Children are exposed to endless amounts of information in today’s world. As parents, it’s our responsibility to shield our kids from inappropriate material or too-adult of discussions until they’re ready for it. The parents’ job is to censor the information their kids receive in an age-appropriate manner. That is why you don’t give your eight-year-old son a smart phone where he can accidentally or purposely find all kinds of x-rated material and you don’t allow your nine-year-old daughter to watch – and then be enticed to imitate – so-called dirty-dancing and twerking. Since kids are sponges who hear, see, and then repeat all they absorb, parents need to keep these sponges dry as long as possible.
While parents can’t control what their children hear from peers at school, they can make sure their kids aren’t enrolled in an atheistic, woke-embracing school (i.e., most public school districts) but are at either a solid Christian school or homeschooled. This will lessen the chance of the youngsters being indoctrinated with the culture’s debauchery. Parents also can control how much media their children take in – be it social media online or corporate media on the TV and radio. This includes not having the news or political talk shows playing on the television set when their young kids are in the room or on the radio when their kids are in the car.
Eventually, all boys and girls should learn about how the political system works, about voting and elections, and about government officials, agencies, and overreach. But this should not begin any earlier than when kids are in middle school. Exposing children to the country’s politics at young ages sets them up for early-onset anxiety, worrying about things out of their control.
It does no good for a first grader to watch Donald Trump and Kamala Harris debate, and take in all that comes with it – scare-mongering, name-calling, and saber-rattling. Save that exposure for when the kid is older, taking school courses on U.S. government, and ready to vote in his/her high school student council election.
If parents want to start early to prepare their sons and daughters to be good citizens, this can be done by reinforcing the following of traffic laws and not littering when they are primary grade students. As they mature through grades 2-5, discussions can ensue about what the town council and mayor’s jobs are, and then the governor’s and president’s responsibilities, without bringing up specific politicians’ positive or negative attributes.

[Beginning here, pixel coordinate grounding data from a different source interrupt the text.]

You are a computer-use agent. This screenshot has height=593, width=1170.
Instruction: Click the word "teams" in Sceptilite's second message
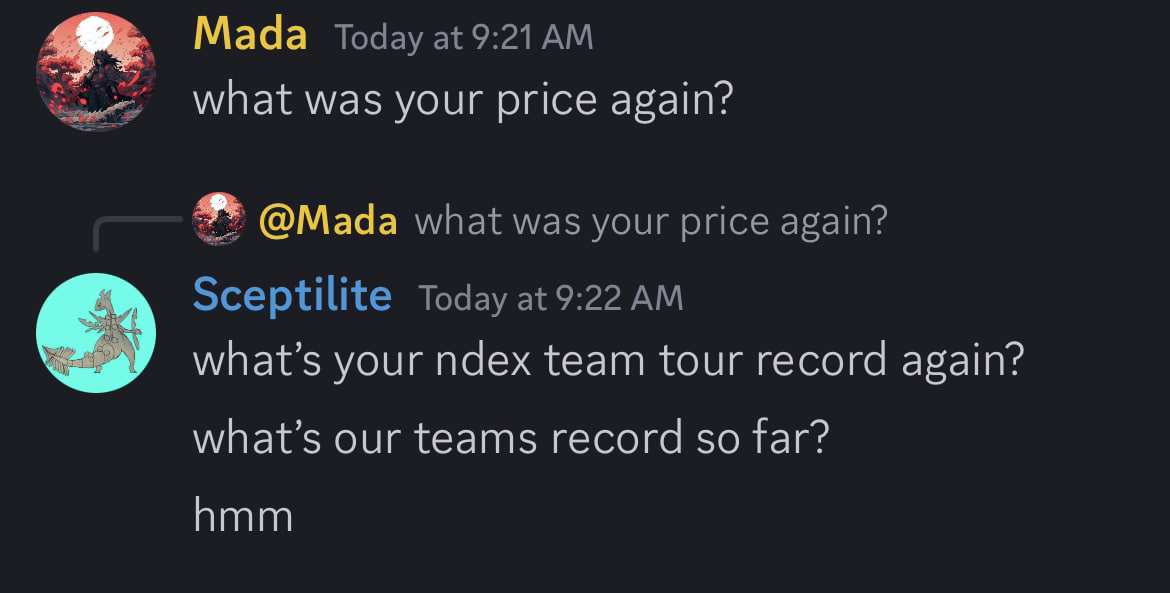click(x=477, y=438)
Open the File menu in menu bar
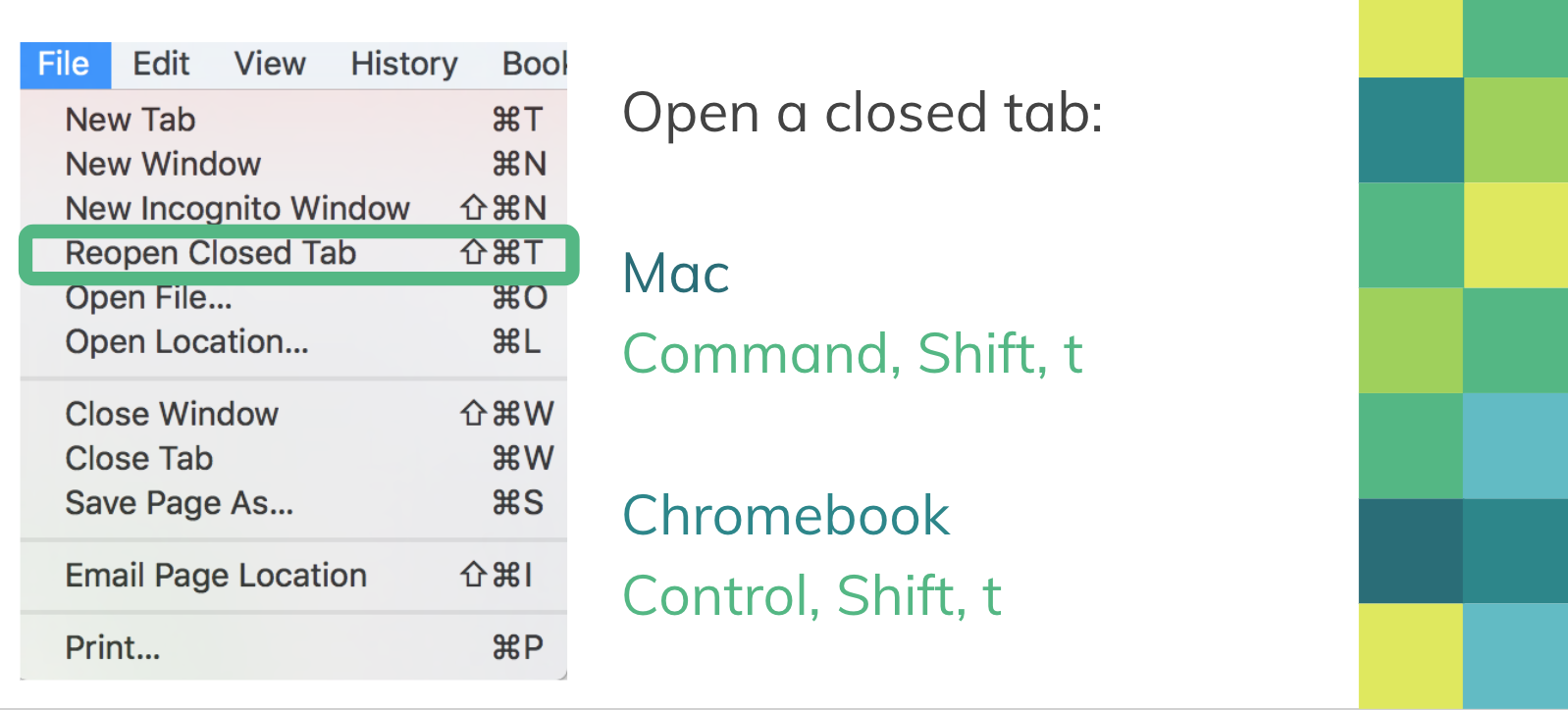Viewport: 1568px width, 710px height. (64, 65)

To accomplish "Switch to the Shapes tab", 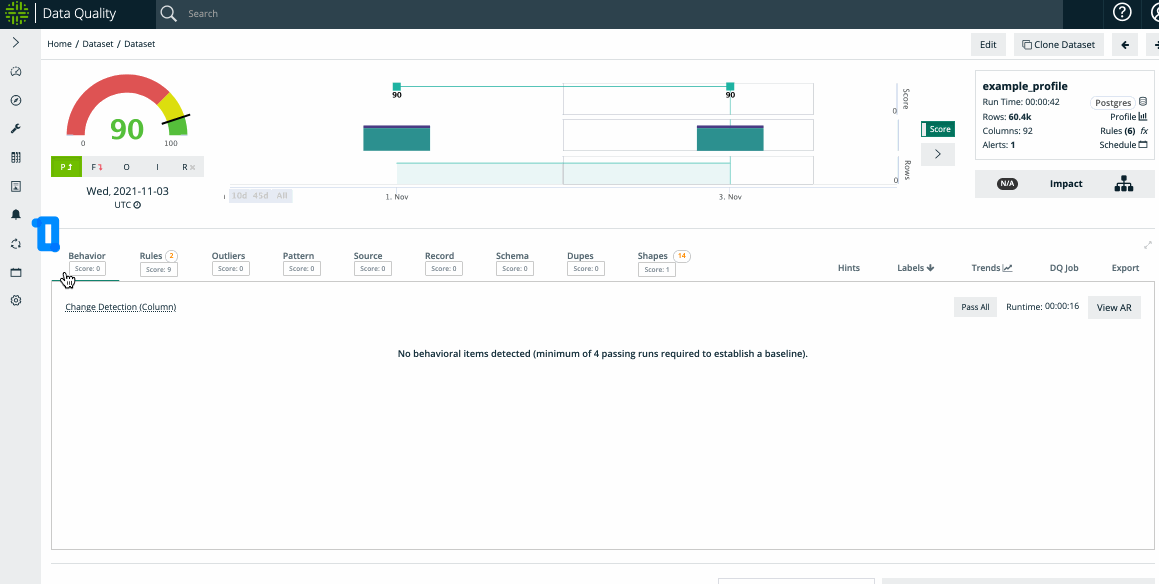I will [653, 256].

What should not be done is have their kids start learning about the larger world of politics and politicians before grade 6. At this point, parents can discuss how citizens are part of the political process, can explain to their preteens about the upcoming elections, and keep even bring them into the voting booth and see mom or dad vote in real time.
When kids start learning about policy-making and government, we want the focus to be on the issues and not the ugliness of politics. Parents can do this by conversing about their family’s values and the Church’s principles, and where the opposing sides on the ballot stand on these topics. This can be done by not resorting to hyperbolic name-calling: i.e., “That candidate is Hitler” and “Their side just wants to kill you.” Of course, that name-calling will largely take place on the internet and TV, so parents need to be gatekeepers and make sure that doesn’t enter their households or come across their kids’ screens.
Moms and dads have the responsibility of raising their youngsters into informed, confident young adults who will contribute positively to society. This means kids will eventually need to be exposed to local and national news events and will need to form their opinions on issues that will come up when they start voting for governor, president, and the local initiative. But starting this exposure a few years prior to them turning 18 and receiving their first official ballot – and not starting a whole decade prior – is common sense.
I recall an incident on our school playground years ago when two third grade boys got into it and were sent to my office for screaming at each other. These 8-year-olds weren’t arguing about if Superman could defeat Batman or if the Seahawks were better than the Dolphins. They were arguing over the then upcoming election, with one boy wanting Obama and one wanting Romney, and how if the other side won these boys couldn’t be friends anymore. Whereas the parents of these students probably never directly told their sons this specific “consequence” if their favored candidate lost, it could have been implied in family discussions at home or – like a sponge – soaked up unknowingly by allowing their boys to hear or see news reports and political talk shows.
Children younger than age 11 or 12 should not get worried about the implications of certain candidates getting elected president and don’t need to know who is running for governor. We want our children to mature, but at God’s time. We should not push them to mature before they’re naturally ready by exposing them too early to the vitriol in political debate and the gloom-and-doom in political news. Allow kids to remain kids for as long as possible.

Dan,
Your commentary is such a welcomed and necessary reminder for all of us. Thank you for logically and practically tackling the subject.
It’s indeed time for us to let children be young once and rather than complain that they are inconvenient and in our way, to celebrate their innocence and impressionability while they still have it. I’m glad for the helpful insights you shared with all of us. Your insight and wisdom are food for our souls.